SOUTH KOREA. The slump in Chinese visitor arrivals to South Korea continued to ease in December. Chinese arrivals were down -37.9% year-on-year in December to 332,474, representing 29.3% of the total.

Although this is a poor result in isolation, it continues the improvement seen in November (-42.1% to 299,247) amid an apparent resolution to the THAAD anti-missile system dispute between the two countries.  It is also significantly better than the successive -66.6%, -64.1%, -66.4%, -69.3%, -61.2%, -56.1% and -49.3% monthly declines from April onwards.

The December arrivals figures reveal a slow but mounting recovery in Chinese tourism to South Korea [All charts from Korea Tourism Organization, click to enlarge]

The Korea Tourism Organization’s latest figures seem to confirm the expected gradual return of Chinese tourists to South Korea.
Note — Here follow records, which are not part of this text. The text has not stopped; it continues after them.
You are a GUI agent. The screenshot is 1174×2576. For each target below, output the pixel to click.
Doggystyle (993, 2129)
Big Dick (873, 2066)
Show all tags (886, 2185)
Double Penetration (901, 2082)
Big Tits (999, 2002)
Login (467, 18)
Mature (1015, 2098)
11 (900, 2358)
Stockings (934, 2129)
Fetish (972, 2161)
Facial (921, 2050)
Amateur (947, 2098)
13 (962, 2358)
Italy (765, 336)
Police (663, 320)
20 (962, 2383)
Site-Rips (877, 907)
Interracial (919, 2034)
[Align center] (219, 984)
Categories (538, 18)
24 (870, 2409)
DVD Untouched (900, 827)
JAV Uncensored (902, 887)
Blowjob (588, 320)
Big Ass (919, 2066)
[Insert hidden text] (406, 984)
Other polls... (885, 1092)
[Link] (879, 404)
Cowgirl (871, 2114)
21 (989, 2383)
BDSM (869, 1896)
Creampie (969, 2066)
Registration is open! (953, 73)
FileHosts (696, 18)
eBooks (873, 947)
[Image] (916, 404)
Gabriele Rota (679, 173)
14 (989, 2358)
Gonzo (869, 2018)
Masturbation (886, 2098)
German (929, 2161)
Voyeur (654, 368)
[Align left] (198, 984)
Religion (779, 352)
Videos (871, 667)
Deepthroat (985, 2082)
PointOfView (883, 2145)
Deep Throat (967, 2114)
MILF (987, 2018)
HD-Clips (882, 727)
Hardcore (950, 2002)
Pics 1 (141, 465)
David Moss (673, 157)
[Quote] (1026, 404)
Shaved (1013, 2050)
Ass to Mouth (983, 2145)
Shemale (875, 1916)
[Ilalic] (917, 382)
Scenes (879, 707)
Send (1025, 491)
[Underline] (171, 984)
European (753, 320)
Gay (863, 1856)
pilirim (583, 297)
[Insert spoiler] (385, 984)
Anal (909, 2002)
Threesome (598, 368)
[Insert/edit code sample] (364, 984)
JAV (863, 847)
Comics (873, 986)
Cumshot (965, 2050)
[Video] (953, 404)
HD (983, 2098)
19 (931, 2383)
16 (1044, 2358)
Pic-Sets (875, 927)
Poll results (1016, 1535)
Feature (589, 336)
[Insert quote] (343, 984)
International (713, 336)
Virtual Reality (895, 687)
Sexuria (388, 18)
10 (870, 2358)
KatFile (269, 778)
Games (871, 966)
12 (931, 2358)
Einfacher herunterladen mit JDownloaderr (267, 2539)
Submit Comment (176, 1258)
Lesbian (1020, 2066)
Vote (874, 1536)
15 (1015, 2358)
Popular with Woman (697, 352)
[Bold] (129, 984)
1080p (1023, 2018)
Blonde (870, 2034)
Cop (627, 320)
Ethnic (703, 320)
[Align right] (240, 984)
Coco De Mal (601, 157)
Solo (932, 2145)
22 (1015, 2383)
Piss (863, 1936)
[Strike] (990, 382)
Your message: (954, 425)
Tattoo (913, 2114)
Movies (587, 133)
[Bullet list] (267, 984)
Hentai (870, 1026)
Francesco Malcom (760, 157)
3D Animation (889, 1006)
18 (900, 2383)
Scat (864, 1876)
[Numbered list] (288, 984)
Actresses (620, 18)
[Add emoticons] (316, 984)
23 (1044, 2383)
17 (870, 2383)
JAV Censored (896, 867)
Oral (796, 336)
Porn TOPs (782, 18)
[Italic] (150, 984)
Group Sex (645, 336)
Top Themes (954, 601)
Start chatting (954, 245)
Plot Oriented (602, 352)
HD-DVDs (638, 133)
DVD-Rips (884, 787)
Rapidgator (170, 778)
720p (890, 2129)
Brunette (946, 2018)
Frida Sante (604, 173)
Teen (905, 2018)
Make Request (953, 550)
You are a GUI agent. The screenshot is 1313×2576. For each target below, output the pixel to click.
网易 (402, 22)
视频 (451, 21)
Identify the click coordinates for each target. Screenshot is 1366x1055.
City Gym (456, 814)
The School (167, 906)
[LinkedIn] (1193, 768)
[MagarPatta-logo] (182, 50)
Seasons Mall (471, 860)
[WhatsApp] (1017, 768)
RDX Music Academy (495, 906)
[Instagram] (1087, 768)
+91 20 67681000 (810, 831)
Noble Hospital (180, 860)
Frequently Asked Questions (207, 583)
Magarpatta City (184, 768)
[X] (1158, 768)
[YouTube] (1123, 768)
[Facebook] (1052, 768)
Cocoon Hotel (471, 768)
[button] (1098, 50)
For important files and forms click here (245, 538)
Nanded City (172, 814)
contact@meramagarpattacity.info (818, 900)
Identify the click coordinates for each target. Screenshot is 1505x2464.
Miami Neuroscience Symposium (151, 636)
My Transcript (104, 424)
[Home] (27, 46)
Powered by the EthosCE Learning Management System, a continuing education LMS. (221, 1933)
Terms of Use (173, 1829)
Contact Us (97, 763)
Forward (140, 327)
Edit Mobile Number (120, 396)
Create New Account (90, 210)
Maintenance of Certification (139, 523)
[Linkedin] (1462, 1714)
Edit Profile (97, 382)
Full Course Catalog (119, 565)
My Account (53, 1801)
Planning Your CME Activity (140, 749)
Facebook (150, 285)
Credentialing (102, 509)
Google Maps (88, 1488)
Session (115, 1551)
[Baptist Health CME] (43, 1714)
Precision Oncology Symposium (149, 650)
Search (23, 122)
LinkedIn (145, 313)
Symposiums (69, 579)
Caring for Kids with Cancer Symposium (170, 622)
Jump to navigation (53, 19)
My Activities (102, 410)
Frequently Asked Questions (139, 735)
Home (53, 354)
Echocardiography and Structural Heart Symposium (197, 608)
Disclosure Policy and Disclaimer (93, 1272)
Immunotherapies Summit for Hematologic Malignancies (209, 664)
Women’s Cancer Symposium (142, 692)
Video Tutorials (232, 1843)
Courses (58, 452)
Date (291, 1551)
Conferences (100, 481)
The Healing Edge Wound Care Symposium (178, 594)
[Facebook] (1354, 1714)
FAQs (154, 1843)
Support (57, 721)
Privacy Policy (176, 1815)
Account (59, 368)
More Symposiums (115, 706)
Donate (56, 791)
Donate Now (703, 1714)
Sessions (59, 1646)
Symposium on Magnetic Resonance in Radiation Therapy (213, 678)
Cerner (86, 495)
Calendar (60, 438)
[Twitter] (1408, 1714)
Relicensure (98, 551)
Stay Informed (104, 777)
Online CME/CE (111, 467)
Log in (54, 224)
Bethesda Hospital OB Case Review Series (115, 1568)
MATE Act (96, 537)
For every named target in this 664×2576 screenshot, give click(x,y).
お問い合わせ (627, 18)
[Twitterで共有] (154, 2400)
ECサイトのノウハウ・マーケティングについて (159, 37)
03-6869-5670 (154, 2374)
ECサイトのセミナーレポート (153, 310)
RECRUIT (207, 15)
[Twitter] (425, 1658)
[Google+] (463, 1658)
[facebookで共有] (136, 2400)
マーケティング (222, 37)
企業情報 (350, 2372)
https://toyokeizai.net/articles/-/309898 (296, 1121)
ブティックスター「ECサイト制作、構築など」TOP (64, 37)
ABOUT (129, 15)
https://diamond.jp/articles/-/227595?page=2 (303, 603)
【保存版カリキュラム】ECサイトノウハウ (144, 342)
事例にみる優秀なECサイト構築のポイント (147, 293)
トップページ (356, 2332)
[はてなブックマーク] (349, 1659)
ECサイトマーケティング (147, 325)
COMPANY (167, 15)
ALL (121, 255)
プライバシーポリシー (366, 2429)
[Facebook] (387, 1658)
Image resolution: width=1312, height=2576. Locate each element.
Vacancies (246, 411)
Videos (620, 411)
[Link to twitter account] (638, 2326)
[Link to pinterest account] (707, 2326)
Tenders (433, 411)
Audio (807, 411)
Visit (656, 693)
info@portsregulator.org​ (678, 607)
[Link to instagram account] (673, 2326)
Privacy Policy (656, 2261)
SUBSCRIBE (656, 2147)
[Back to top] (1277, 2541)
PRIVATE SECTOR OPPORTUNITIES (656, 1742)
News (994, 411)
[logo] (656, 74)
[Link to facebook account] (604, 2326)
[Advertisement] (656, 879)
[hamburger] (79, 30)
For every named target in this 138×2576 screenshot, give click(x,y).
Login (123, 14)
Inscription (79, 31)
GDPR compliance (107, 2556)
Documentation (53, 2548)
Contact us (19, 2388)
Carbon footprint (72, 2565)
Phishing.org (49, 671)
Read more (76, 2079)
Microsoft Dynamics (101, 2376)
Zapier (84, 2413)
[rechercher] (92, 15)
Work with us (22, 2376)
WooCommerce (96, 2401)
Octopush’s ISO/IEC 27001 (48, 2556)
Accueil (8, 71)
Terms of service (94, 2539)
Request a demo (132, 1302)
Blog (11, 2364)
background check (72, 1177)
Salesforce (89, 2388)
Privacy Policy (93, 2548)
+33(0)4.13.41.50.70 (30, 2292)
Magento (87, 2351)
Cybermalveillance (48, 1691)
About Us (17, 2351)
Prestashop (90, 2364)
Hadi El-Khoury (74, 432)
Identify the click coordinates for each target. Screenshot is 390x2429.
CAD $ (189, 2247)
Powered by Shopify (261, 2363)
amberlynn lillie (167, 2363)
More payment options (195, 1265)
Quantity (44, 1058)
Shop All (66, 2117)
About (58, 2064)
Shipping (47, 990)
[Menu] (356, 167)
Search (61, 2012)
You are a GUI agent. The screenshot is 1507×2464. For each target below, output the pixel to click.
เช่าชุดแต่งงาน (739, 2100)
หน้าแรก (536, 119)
The results are better than March (-40%) when China enforced a ban on group tours to South Korea over the latter’s deployment of the US anti-missile system THAAD.

South Korean duty free retailers claim to have been particularly hard hit by the fall in Chinese tourism. In 2016, Chinese visitors accounted for 46.8% of total arrivals but near 70% of duty free spending.

As Korean Duty Free Association figures showed though, the South Korean duty free market posted a +20.7% sales increase last year to a record US$12.8 billion despite the collapse in Chinese tourism.

The apparent contradiction is explained by the daigou (shuttle trader) phenomenon that reached new, often frenzied heights last year – as average spend per person from foreign customers rose +69% year-on-year.

The 2017 figures underline both the gravity of the Chinese decline and the country’s over-reliance on a single nationality

In August, the excellent Chinese travel and luxury report Jing Daily (with whom The Moodie Davitt Report works closely) ran a hard-hitting report entitled, ‘Korean Duty-Free Shop Sales Increase Due to Illegal Daigou Shoppers’.

The article said: “The [March] ban on tourist groups allowed independent daigou shoppers to dominate the gray market, many of them leveraging social media to take requests online and travel to duty free stores with a specific purpose in mind.”

It continued: “Duty free shops are also willing to pay a high cost to work with KOLs in China to maximise those marketing messages. But fearful of the political impact, many of the KOLs turned down the tempting offers, leaving daigou to become the last straw for duty free stores.”

Outbound travel by Koreans remained strong in 2017

Japanese arrivals were down -1.8% in December to 193,705, while Korean departures maintained their robust 2017 performance with a +19.8% rise to 2,404,942.

Korean departures rose +18.4% in 2017, while Chinese arrivals fell -48.3% and Japanese arrivals edged ahead by +0.6%.